[Recorded data]
_ _ _
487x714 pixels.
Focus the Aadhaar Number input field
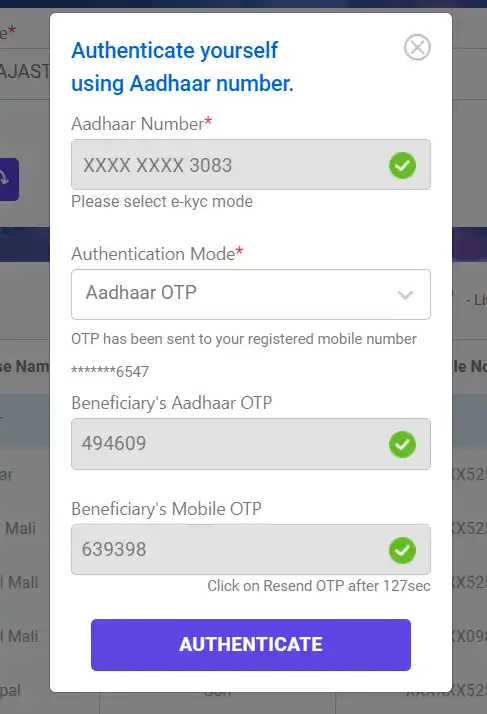pos(251,164)
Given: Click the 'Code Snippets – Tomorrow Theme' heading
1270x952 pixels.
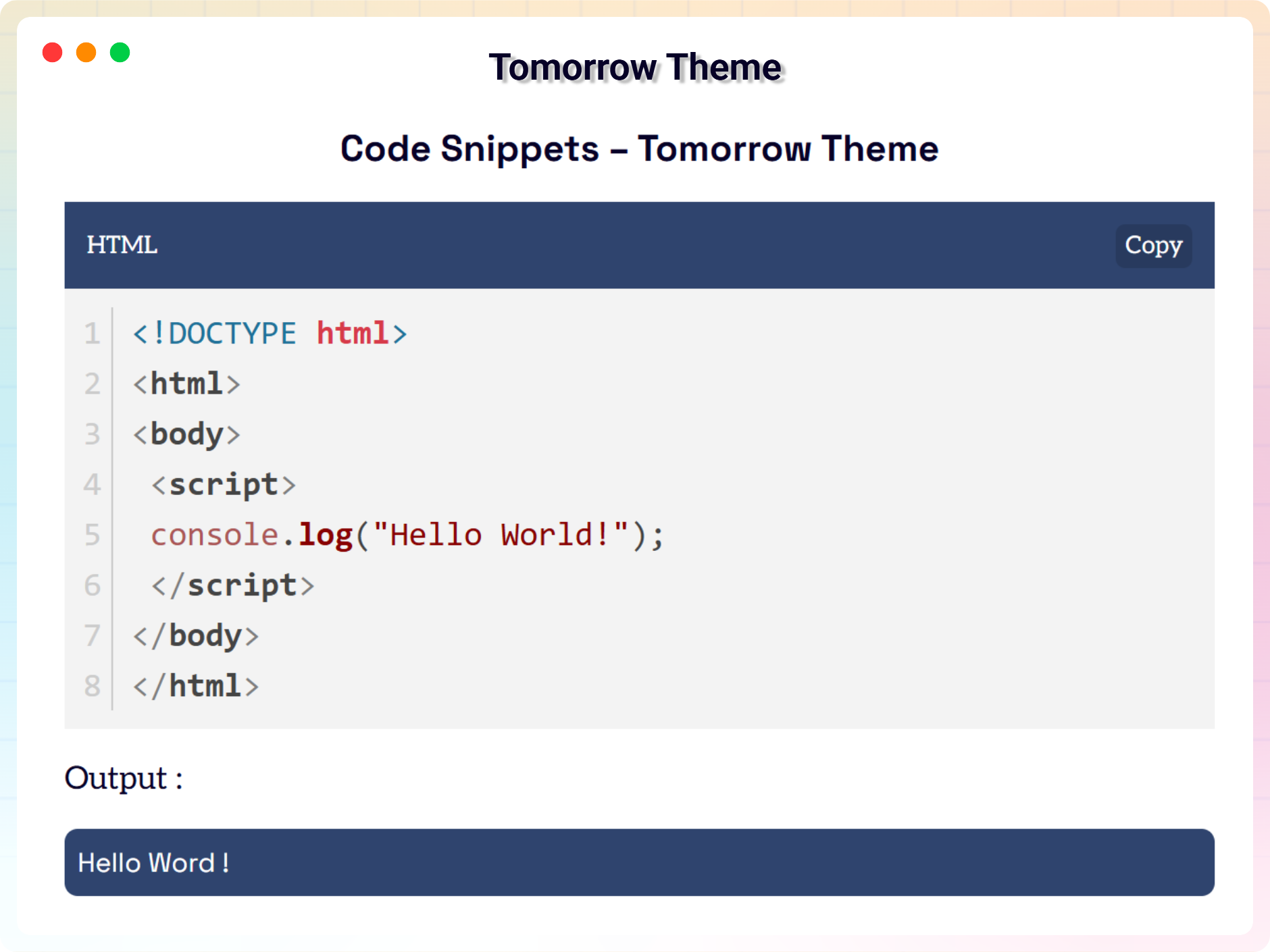Looking at the screenshot, I should (639, 149).
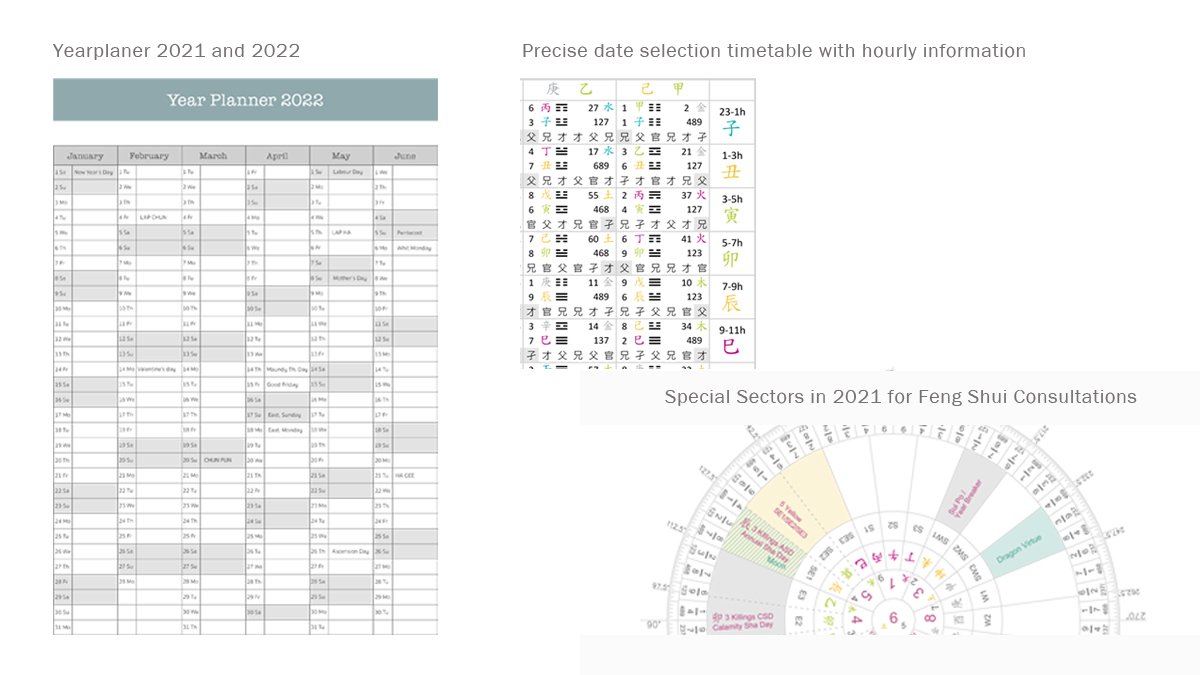Select the June column header
Image resolution: width=1200 pixels, height=675 pixels.
click(405, 155)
_ _ _
**What needs to be done:**
Please give the entries again word for word, without any pictures.

**Problem solution:**
487x714 pixels.
Focus the Aadhaar Number input field
pos(251,164)
Given: Click the 'Code Snippets – Tomorrow Theme' heading
1270x952 pixels.
Looking at the screenshot, I should (639, 149).
Select the June column header
Image resolution: width=1200 pixels, height=675 pixels.
click(405, 155)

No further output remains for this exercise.